::: Supplied records

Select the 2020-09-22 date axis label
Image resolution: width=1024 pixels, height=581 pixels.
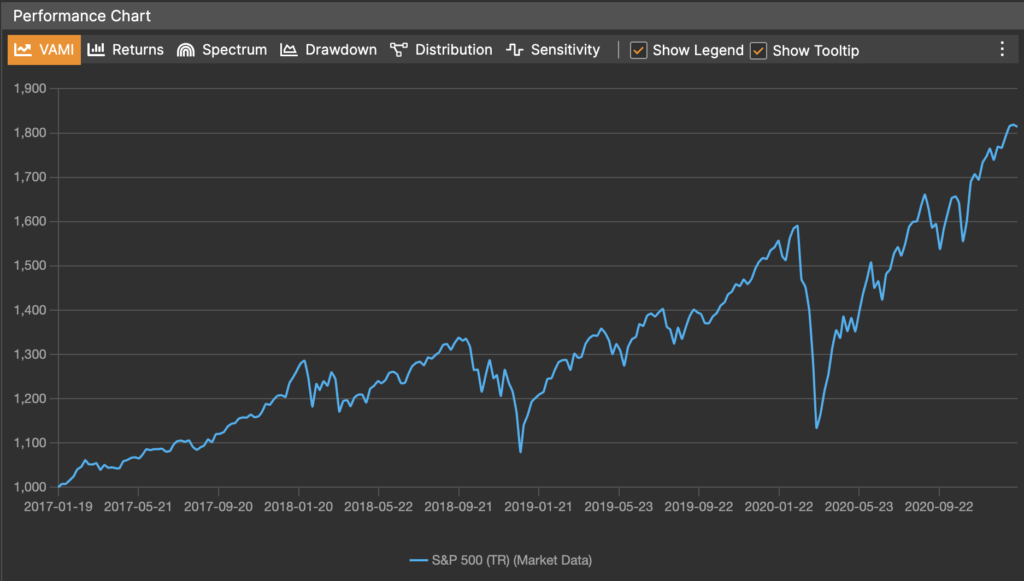point(939,507)
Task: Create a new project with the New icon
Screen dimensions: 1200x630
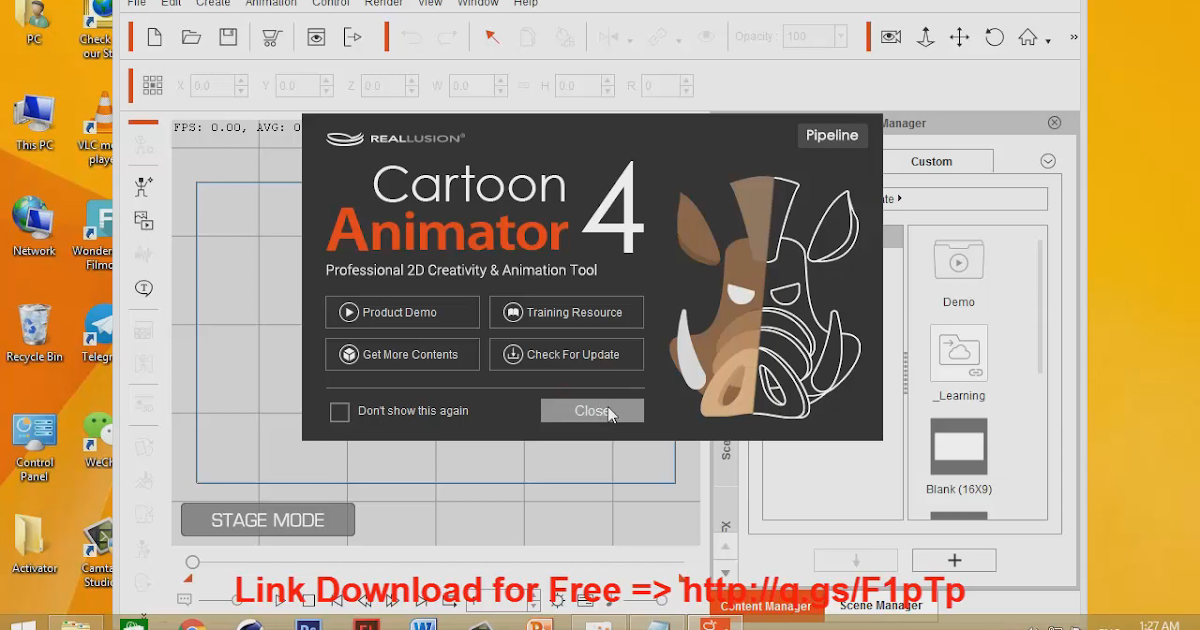Action: [x=154, y=37]
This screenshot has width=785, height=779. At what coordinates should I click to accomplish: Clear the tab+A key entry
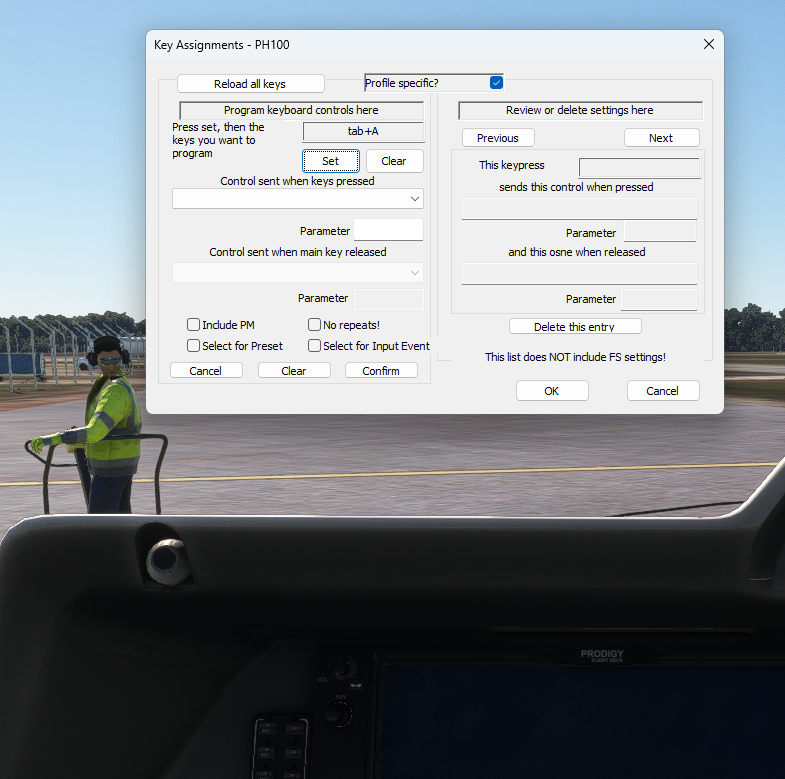[394, 161]
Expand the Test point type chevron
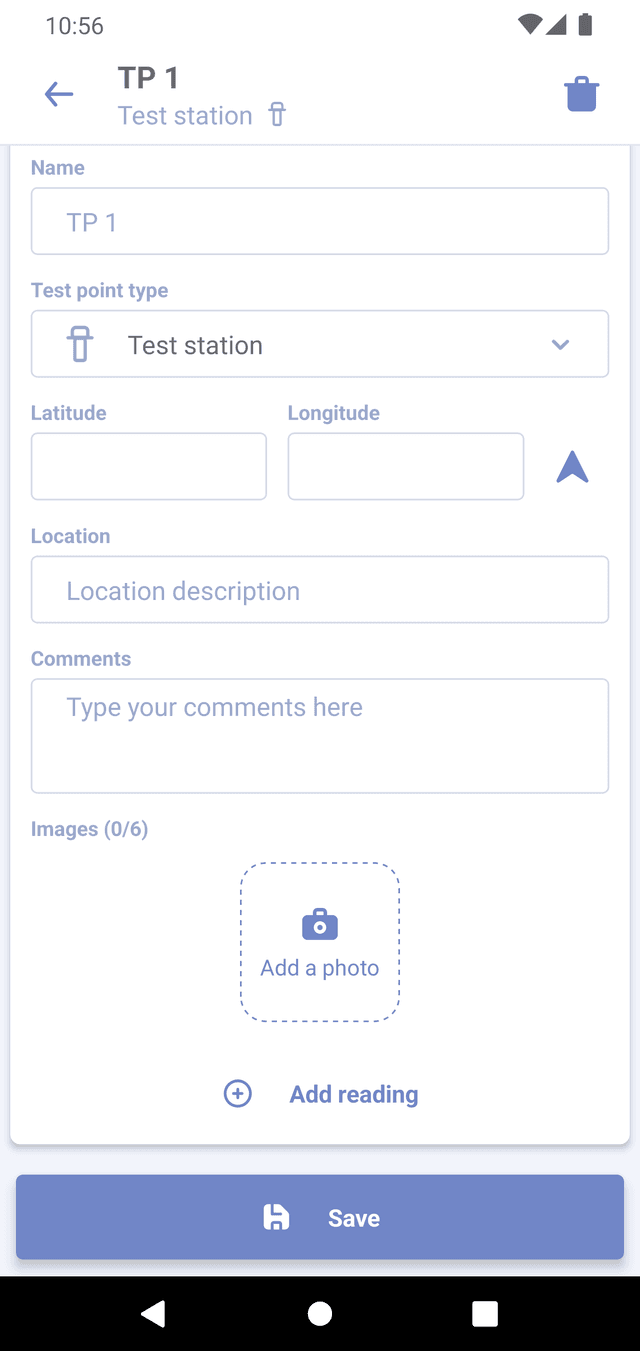 pos(560,345)
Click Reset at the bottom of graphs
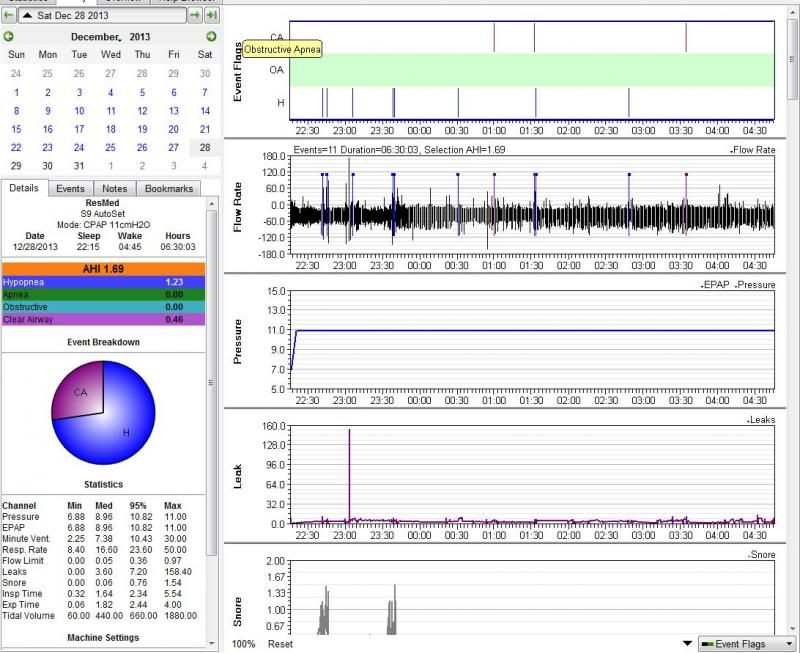 point(280,643)
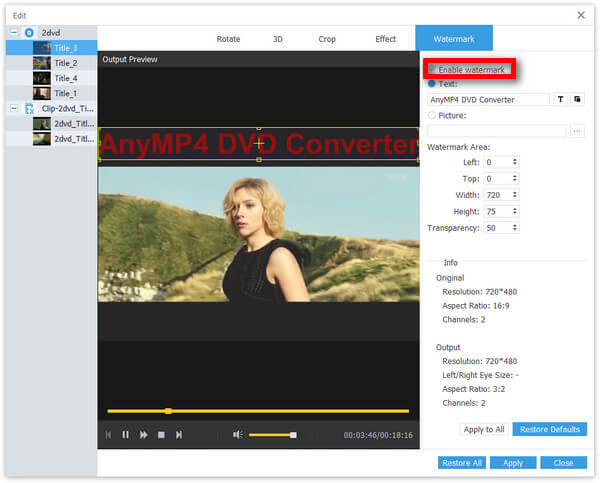Collapse the Clip-2dvd tree group

click(x=12, y=108)
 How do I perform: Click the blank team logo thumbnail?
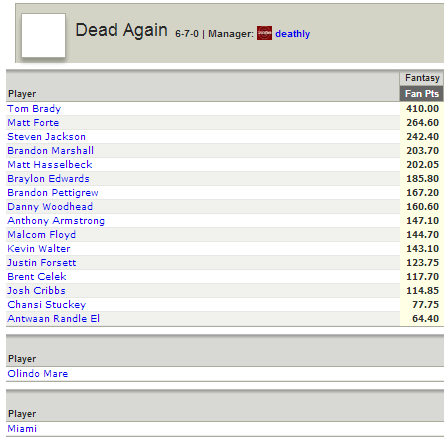(x=43, y=35)
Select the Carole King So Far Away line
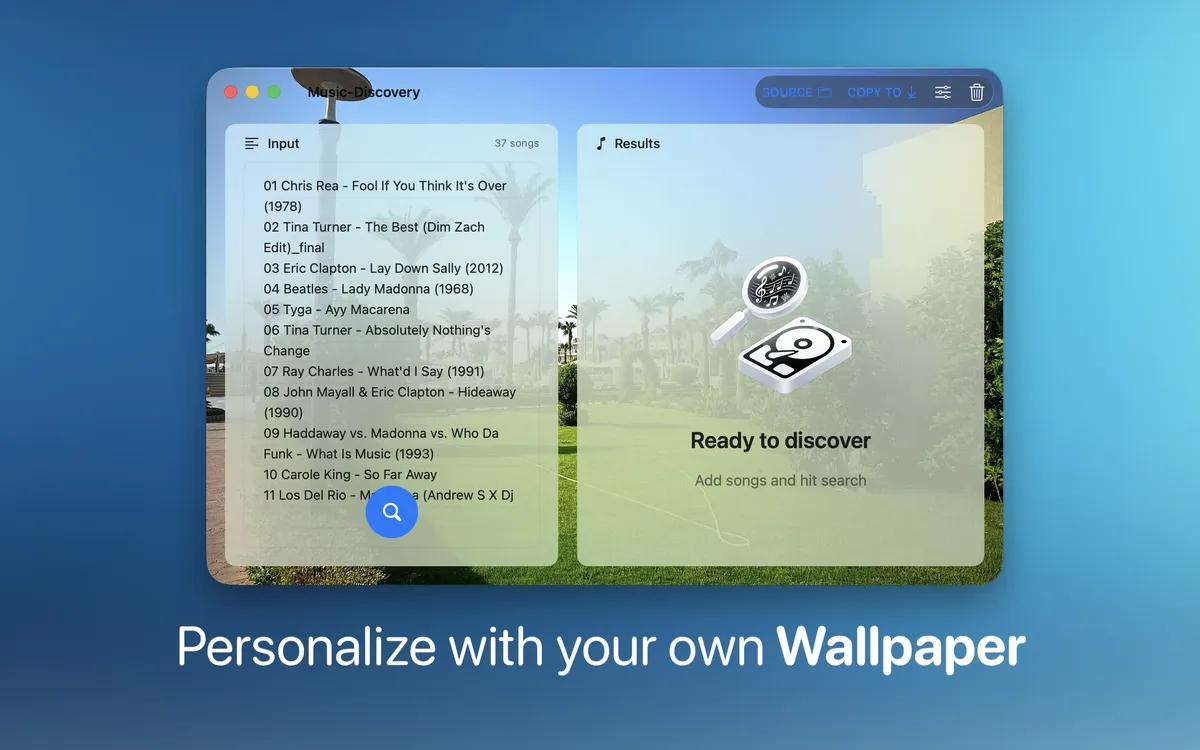The image size is (1200, 750). pos(350,475)
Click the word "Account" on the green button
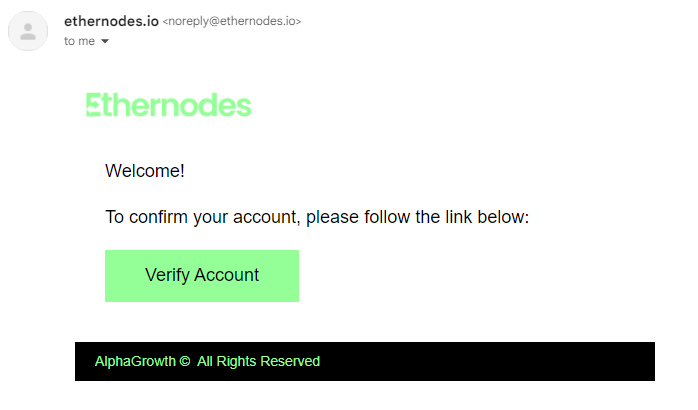698x410 pixels. (227, 276)
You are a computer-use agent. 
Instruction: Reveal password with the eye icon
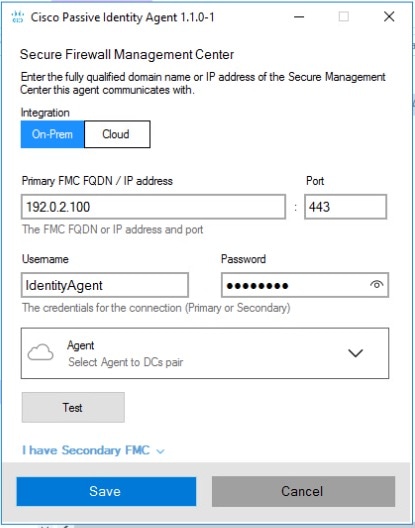tap(376, 285)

::::::

What's needed is a word-for-word retyping of the listing, minus its pictures.

**Answer space:**
Select the 2020-09-22 date axis label
Image resolution: width=1024 pixels, height=581 pixels.
point(939,507)
Task: Create a new project with the New icon
Screen dimensions: 1200x630
Action: [x=154, y=37]
This screenshot has width=785, height=779. At what coordinates should I click to accomplish: Clear the tab+A key entry
[394, 161]
Expand the Test point type chevron
 pos(560,345)
Click Reset at the bottom of graphs
 point(280,643)
Collapse the Clip-2dvd tree group

click(x=12, y=108)
 How do I perform: Click the blank team logo thumbnail?
(x=43, y=35)
Select the Carole King So Far Away line
The image size is (1200, 750). pos(350,475)
Click the word "Account" on the green button
698x410 pixels. (227, 276)
You are a computer-use agent. 
Instruction: Reveal password with the eye icon
tap(376, 285)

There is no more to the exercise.